Gluing filtered object from associated graded pieces

Question

So, I believe the following result is correct but do not know the exact reference (and not sure to what extent what I'm saying is true). If anyone could give a reference for this it would be great.

1) Consider three objects in some abelian category, $F_1, F_2, F_3$. Then objects with filtrations $F^1 \subset F^2 \subset F^3$ such that $F^1 = F_1, F^2/F^1 = F_2, F^3/F^2 = F_3$ are classified by triples $(\alpha, \beta, \gamma)$ of extension elements, $\alpha \in Ext^1(F_2, F_1), \beta \in Ext^1(F_3, F_2), \gamma \in Ext^1(F_3, F_1)$, such that the Yoneda product $\alpha \beta \in Ext^2(F_3, F_1)$ vanishes.

2) Similar result should hold for any amount of objects at least for the case of linear category in characteristic zero - the ways of gluing objects $F_1, ..., F_n$ into a filtered object $F^1 \subset F^2 \subset ... \subset F^n$ such that $F^k / F^{k-1} = F_k$ should be classified by Maurer-Cartan elements in the algebra $\bigoplus_{j>i}RHom^{\bullet}(F_j, F_i)$ (considered as either dgla or L-infinity algebra).

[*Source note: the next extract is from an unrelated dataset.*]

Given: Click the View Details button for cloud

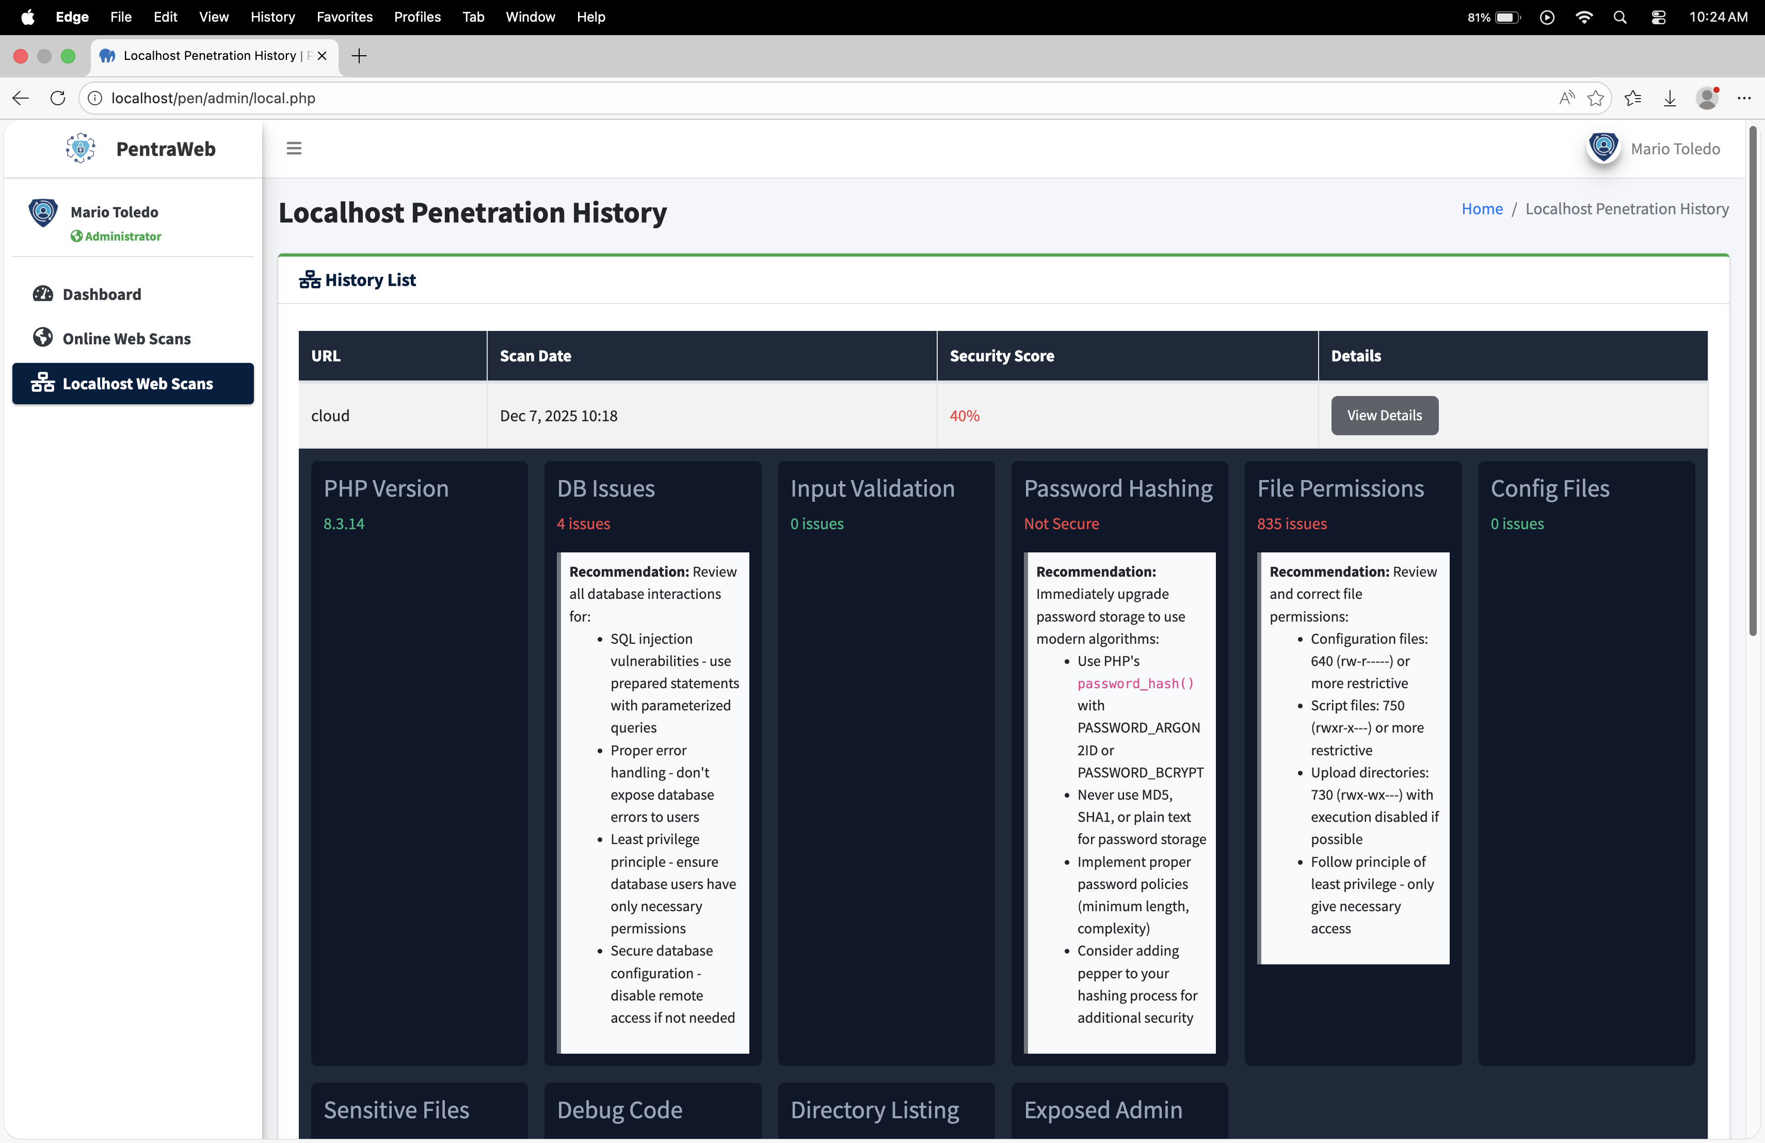Looking at the screenshot, I should 1384,415.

I also know that this type of questions frequently appear in the theory of mixed hodge structures (but unable to find any direct reference, too).

Edit: added forgotten $\gamma$

Answer 1

Here is how I would think about this: $\alpha \in Ext^1(F_2,F_1)$ corresponds to a short exact sequence $$0 \rightarrow F_1 \xrightarrow{i} F(1,2) \xrightarrow{p} F_2 \rightarrow 0.$$ Similarly $\beta \in Ext^1(F_3,F_2)$ corresponds to a short exact sequence $$0 \rightarrow F_2 \rightarrow F(2,3) \rightarrow F_3 \rightarrow 0.$$ The first short exact sequence induces a long exact sequence including $$ Hom(F_3,F_2) \xrightarrow{\alpha \circ} Ext^1(F_3,F_1) \xrightarrow{i_*} Ext^1(F_3,F(1,2)) \xrightarrow{p_*} Ext^1(F_3,F_2) \xrightarrow{\alpha \circ} Ext^2(F_3,F_1),$$ and from this one sees that an $F(1,2,3) \in Ext^1(F_3,F(1,2))$ exists such that $F(1,2,3)/F_1 = F(2,3)$ if and only if $\alpha \circ \beta = 0 \in Ext^2(F_3,F_1)$. Furthermore, choices correspond to the image of $i_*$. Perhaps this is the classification you desire. I don't know of a reference, but the argument is just using basic triangulated category/homological algebra techniques.

Understanding filtered objects with 4 or more composition factors leads one quickly to Massey products. Ambiguities tend to get out of hand unless one has something special going on in the case in hand.